GM: But I don't know if Kerry's the guy to do it.
GM: Yeah. He kind of looks like the whole Dukakis thing all over again.
BM: No, I don't think so. First of all, he's a veteran, which means a lot. I also think he's a lot meaner, which is good. Because you gotta be mean to take on a prick like George Bush. You gotta be as dirty as they are. And I think John Kerry... Everything I've heard about him from people in the Boston area say, "The more you get to know him, the less you like him." Which is fine. I don't need to love the guy. You know what? I don't care if he's a prick. If he's a prick who can beat George Bush, if he's a prick who can get things done, then I say let's have a prick in the White House.
GM: That's what I always felt when celebrities were always gushing over Reagan, going, "Oh, he's such a nice guy!" I go, "Who cares?! Irrelevant!"
BM: Back when I was a much younger comedian in the '80s, I used to have a whole routine about that.
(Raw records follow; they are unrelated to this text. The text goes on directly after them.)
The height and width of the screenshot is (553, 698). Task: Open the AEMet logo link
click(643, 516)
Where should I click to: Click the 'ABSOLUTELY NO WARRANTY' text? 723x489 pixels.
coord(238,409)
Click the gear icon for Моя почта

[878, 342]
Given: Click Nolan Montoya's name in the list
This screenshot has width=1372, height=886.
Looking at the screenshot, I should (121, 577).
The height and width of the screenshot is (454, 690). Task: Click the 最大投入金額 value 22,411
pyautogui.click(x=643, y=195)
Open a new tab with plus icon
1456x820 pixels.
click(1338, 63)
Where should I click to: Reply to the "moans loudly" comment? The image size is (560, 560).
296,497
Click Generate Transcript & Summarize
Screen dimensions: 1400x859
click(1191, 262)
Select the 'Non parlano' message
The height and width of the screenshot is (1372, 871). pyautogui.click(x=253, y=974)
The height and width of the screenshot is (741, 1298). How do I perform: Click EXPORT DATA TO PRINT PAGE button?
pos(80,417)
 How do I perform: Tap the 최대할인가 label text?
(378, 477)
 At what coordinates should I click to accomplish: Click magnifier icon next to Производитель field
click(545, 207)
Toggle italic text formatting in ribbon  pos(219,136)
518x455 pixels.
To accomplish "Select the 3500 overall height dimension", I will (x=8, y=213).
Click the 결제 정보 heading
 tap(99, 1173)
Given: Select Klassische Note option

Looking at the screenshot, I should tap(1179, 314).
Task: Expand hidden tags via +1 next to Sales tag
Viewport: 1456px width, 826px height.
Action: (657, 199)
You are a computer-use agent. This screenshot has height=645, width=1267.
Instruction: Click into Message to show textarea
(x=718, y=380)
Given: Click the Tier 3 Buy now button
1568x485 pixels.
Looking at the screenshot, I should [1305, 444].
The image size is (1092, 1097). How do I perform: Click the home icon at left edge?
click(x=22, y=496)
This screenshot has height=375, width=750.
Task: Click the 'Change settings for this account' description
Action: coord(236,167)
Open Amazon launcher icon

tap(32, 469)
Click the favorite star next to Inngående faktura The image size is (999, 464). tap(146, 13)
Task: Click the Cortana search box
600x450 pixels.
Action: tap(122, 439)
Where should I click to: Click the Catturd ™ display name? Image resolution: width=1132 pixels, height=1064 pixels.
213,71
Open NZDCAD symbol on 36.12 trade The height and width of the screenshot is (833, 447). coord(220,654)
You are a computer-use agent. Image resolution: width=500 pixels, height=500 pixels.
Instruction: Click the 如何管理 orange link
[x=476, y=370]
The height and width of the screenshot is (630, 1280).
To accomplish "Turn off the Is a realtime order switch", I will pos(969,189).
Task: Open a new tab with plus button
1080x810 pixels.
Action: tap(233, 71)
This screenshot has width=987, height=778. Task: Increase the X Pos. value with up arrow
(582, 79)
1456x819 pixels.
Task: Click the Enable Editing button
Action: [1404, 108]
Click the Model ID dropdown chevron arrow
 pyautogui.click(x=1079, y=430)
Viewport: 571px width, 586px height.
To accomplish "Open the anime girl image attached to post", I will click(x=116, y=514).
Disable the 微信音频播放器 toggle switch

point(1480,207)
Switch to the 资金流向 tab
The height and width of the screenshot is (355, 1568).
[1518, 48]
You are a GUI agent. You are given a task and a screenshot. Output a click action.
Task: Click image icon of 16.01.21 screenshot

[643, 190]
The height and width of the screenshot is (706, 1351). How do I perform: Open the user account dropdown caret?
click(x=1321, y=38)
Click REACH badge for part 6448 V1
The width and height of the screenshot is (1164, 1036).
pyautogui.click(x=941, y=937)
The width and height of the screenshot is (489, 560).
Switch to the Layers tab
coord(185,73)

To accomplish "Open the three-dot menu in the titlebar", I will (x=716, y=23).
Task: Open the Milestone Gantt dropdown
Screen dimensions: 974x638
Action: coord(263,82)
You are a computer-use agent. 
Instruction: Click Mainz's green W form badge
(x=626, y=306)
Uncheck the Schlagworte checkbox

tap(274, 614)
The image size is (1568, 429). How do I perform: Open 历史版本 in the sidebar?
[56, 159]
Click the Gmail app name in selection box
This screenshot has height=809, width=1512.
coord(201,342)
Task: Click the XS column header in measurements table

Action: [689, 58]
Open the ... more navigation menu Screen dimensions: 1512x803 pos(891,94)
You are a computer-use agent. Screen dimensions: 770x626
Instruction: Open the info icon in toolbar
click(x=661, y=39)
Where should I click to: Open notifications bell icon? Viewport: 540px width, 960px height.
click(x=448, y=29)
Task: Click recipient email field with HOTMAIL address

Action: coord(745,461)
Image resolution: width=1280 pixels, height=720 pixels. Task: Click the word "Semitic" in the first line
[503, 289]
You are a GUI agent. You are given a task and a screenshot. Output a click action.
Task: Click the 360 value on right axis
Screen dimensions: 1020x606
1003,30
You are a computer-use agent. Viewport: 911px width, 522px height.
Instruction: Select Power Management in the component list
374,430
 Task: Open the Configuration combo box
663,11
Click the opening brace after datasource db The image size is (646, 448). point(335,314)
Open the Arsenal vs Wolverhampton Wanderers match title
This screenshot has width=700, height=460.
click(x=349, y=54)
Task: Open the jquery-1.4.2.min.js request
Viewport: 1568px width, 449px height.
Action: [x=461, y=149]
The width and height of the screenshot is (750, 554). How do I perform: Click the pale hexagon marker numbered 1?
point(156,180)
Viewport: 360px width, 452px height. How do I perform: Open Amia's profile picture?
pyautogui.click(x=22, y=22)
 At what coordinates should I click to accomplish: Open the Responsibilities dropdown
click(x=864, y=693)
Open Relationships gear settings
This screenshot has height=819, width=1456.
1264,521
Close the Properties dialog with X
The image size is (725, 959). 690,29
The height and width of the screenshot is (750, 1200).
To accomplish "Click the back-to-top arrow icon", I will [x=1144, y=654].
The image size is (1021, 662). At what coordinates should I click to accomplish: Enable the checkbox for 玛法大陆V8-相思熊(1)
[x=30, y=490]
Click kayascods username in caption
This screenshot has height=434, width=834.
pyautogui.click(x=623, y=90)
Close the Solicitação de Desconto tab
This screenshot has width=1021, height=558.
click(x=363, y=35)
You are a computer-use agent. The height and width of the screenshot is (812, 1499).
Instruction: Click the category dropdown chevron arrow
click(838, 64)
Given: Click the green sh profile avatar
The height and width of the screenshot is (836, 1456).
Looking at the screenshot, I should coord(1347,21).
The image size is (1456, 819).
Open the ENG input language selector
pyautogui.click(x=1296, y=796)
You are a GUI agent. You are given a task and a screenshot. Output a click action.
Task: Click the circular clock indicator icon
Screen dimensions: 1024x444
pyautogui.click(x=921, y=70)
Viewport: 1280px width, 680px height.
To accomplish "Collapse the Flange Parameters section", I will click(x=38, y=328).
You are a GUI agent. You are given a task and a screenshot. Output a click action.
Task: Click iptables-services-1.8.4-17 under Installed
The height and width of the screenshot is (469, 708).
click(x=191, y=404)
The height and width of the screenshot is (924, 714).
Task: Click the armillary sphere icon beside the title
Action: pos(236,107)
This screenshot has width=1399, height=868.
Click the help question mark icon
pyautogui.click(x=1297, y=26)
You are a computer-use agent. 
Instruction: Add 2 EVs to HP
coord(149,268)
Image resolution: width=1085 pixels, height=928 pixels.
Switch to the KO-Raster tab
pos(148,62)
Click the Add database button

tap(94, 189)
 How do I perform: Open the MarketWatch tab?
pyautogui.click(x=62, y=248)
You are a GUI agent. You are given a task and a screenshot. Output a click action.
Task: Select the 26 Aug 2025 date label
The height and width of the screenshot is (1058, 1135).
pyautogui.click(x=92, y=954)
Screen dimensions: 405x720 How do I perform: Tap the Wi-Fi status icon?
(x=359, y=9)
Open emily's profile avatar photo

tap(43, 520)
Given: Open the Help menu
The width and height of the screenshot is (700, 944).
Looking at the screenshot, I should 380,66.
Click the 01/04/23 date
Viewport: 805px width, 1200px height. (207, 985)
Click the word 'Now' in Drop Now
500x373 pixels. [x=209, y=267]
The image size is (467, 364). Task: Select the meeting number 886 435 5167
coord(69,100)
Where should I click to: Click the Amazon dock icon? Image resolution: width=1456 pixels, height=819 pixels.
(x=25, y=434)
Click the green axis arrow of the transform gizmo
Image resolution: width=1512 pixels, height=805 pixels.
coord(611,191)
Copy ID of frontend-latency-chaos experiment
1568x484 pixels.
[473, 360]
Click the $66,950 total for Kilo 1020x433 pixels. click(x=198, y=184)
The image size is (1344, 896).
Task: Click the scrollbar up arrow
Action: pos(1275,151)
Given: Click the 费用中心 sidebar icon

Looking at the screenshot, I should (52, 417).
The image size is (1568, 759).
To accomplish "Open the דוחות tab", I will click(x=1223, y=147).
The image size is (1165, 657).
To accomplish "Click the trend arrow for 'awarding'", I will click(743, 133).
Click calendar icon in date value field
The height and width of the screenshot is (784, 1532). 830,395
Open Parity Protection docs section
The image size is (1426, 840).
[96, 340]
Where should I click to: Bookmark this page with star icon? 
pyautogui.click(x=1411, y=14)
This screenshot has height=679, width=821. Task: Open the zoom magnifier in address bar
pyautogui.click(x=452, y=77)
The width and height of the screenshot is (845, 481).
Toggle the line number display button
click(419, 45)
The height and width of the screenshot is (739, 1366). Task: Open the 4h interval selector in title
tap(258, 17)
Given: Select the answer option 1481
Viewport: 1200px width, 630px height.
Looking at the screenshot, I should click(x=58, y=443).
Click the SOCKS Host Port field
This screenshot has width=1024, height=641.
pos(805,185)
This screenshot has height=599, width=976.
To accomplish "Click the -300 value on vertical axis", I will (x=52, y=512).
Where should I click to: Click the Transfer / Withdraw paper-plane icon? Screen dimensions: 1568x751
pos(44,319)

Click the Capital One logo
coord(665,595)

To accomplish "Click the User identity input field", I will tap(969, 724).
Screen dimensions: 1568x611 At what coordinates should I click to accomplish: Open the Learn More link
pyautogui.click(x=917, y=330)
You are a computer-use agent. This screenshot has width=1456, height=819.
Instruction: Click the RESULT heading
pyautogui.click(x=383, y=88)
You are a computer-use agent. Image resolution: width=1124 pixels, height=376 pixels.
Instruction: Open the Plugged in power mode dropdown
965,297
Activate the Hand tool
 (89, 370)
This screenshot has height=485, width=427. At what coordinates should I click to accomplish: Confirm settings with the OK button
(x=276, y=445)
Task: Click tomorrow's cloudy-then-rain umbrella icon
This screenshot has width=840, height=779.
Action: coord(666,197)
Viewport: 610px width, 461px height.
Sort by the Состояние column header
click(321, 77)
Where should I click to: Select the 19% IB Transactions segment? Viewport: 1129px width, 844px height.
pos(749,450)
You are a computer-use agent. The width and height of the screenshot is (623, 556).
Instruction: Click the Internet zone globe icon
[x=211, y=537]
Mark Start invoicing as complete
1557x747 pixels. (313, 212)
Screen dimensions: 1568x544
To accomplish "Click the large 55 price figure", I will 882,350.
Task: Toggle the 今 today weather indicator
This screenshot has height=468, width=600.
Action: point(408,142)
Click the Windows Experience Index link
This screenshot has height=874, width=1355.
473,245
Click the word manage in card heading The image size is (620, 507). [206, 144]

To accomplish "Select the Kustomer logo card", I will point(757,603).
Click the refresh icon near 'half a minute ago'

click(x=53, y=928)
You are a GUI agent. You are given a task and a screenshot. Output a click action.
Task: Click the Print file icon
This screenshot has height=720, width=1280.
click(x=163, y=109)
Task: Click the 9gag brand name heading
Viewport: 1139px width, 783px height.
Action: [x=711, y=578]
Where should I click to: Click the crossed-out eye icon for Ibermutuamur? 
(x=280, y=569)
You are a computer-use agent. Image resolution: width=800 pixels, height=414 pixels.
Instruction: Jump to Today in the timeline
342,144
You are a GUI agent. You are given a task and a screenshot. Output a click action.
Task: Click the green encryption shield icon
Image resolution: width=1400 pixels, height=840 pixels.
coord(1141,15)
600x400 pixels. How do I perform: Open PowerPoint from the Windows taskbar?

And the joke was, "People say Reagan's a nice guy. Let him get a little store."
GM: Exactly! Okay, last question because I know you gotta run: If a major network like ABC, or whatever – okay, probably not ABC – came to you with more money to take you away and do the same show you're doing now, would you do it?
BM: No, I'm pretty loyal to HBO.
GM: Well, if HBO said they're not getting the numbers. The point of the question is, would you trust these major networks again?
BM: Look, every network nowadays is owned by a huge corporation, so I think you are always subject to some decision that is made on a corporate level far, far, far above anyone who really cares about content in show business. But having said that, I still think HBO... I know the people longer and better than any other executives in the business. And more than any other network, I feel at home and I feel trusted, so... check back with me.